● Directions
Transcribe the lines of the records that run from the line with "The height and" to the line with "pyautogui.click(x=248, y=352)", including both of those lines, and nothing else.

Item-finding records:
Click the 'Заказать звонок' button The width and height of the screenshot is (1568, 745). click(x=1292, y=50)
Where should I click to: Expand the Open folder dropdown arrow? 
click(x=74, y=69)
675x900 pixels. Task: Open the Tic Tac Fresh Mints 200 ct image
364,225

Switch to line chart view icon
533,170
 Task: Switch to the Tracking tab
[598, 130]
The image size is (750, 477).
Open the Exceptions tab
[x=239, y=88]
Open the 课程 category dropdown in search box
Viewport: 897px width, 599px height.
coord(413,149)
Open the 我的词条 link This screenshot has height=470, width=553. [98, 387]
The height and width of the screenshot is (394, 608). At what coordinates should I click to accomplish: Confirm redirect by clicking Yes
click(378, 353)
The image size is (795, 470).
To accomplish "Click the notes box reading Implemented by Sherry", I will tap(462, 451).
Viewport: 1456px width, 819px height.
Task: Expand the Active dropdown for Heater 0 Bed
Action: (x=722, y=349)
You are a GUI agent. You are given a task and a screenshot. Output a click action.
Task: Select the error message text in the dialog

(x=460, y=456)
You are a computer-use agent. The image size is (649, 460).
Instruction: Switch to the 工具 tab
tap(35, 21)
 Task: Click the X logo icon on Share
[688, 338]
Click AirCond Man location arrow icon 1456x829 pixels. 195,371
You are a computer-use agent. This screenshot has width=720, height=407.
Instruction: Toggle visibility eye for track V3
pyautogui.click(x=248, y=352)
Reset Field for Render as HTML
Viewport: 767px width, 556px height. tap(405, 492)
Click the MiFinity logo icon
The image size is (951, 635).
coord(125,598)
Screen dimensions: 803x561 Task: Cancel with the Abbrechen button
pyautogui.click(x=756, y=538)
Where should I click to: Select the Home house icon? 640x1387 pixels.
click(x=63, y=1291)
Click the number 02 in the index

● Reply
The height and width of the screenshot is (394, 608). At what coordinates should I click to accomplish: Confirm redirect by clicking Yes
click(378, 353)
The image size is (795, 470).
To accomplish "Click the notes box reading Implemented by Sherry", I will tap(462, 451).
Viewport: 1456px width, 819px height.
Task: Expand the Active dropdown for Heater 0 Bed
Action: (x=722, y=349)
You are a GUI agent. You are given a task and a screenshot. Output a click action.
Task: Select the error message text in the dialog

(x=460, y=456)
You are a computer-use agent. The image size is (649, 460).
Instruction: Switch to the 工具 tab
tap(35, 21)
 Task: Click the X logo icon on Share
[688, 338]
Click AirCond Man location arrow icon 1456x829 pixels. 195,371
You are a computer-use agent. This screenshot has width=720, height=407.
Instruction: Toggle visibility eye for track V3
pyautogui.click(x=248, y=352)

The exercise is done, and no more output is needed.